— Given instruction 1 —
Rewrite the entries from the line containing "Task: Toggle camera view with the camera icon" through the end of the entries as a Markdown table with the columns Row and Line, both ends included and blank lines omitted.

-=-=-=-=-

Tokyo - the past and recent

When I was walking in the Tokyo Station, I noticed a head statue situated right by a cigarette vending machine.

The explanation of it said that it is of Jan Joosten van Loodensteijn, a seaman of the wrecked Dutch merchant ship, De Liefde that wrecked a shore of Kyushu. He was brought to Edo (current Tokyo) and met the Shogun - Tokugawa Ieyasu. He even became a samurai. One side of the Tokyo Station is called "Yaesu". It derives from his Japanese name "Yayosu". It is interesting to learn that such a familiar name of a location in Tokyo came from a foreigner!

Tokyo station as seen from Marunouchi side (the opposite of Yaesu side). The renovation is going well - the circular roof is now apparant.

Inside the station.

Below photos are of very recent events. Although not very many people here are Christians, businesses decorate for the Christmas Season.

Trees lit up for Christmas in front of Ritz Carlton Hotel.

The Christmas lighting exhibition at the Ritz.


Nikko Visit (very briefly)

I had a brief visit to Nikko on Thursday.

It was a very cold day and from what I understand, it had the first snow of the season.

Shinkyo,the Sacred Bridge, spans across Daiya River to Futarasan Shrine.

Here's a view from the bridge - very beautiful in new snow.

Then we drover over to the entrance to the Toshogu Shrine.

The entrance way to the shrine.

Here's the first gate into the shrine - I chose not to enter it for the lack of time.

There was a nice Five Story Pagoda right next to the gate.


Ueno Park

Last weekend, I went to Ueno Park to see a friend's painting exhibited at the Tokyo Metropolitan Art Museum.

He is an amateur painter, but has gotten many awards.

At the entrance of the museum was a big silver sphere - an interesting exhibit.

Here is the picture titled "Yacht Harbor" painted by my friend. It is a very nice oil paint.

A memorial clock tower for the victims of the Great Kanto Earthquake of 1923 and the air raids on Tokyo during the WWII.

At the park, there exhibited a face of the Great Buddha statue that was originally constructed in the 17th Century. It was of course built to pray to easing of people's suffering. The head fell down at the time of the 1923 earthquake. Amazingly, the body of the Buddha statue was donated for the war efforts during the WWII. This is a truly an awful and very sad story.

-=-=-=-=-

— Given instruction 2 —
Answer these questions about the Tokyo travel notes:
(a) From what Japanese name does "Yaesu" derive?
(b) What river does Shinkyo, the Sacred Bridge, span?
(c) What is the title of the friend's painting?

— Records for the exercise —
-=-=-=-=-

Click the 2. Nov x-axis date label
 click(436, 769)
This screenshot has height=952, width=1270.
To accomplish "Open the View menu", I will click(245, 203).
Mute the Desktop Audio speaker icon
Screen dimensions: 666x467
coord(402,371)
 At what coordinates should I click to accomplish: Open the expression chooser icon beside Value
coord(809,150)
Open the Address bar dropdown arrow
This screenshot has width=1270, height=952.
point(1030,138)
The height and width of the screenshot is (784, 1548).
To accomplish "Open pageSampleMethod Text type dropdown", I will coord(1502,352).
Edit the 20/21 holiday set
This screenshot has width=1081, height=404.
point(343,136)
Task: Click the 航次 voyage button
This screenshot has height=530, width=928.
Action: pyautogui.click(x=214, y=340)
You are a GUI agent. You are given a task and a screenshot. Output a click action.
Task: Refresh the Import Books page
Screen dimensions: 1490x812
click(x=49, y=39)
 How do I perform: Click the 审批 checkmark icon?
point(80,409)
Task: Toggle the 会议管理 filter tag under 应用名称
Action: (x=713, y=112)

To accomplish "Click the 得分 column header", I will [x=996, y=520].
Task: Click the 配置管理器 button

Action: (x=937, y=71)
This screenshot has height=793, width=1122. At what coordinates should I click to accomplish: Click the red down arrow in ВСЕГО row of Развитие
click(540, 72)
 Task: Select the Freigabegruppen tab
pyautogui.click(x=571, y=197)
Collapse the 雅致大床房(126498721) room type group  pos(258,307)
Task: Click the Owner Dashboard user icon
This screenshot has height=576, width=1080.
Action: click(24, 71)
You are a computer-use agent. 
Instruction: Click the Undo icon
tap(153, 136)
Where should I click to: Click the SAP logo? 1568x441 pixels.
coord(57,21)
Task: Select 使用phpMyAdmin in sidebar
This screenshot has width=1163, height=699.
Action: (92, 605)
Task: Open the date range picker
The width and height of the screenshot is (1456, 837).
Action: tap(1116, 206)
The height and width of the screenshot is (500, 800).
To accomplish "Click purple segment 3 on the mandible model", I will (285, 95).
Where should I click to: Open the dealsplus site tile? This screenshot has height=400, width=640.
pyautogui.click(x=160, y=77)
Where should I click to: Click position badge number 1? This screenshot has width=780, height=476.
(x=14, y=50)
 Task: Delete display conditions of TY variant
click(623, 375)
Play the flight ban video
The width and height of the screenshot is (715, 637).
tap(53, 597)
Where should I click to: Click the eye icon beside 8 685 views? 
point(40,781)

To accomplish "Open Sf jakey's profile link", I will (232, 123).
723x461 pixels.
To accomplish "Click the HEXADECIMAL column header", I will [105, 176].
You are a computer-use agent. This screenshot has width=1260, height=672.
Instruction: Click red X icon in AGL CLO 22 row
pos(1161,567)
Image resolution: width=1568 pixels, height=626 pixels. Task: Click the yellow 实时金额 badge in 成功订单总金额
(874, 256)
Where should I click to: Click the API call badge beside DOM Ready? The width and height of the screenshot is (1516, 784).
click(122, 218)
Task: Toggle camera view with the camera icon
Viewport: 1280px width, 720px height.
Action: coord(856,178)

-=-=-=-=-

— Full response 1 —
| Row | Line |
|---|---|
| 1 | Task: Toggle camera view with the camera icon |
| 2 | Viewport: 1280px width, 720px height. |
| 3 | Action: coord(856,178) |

— Full response 2 —
(a) "Yayosu"
(b) The Daiya River
(c) "Yacht Harbor"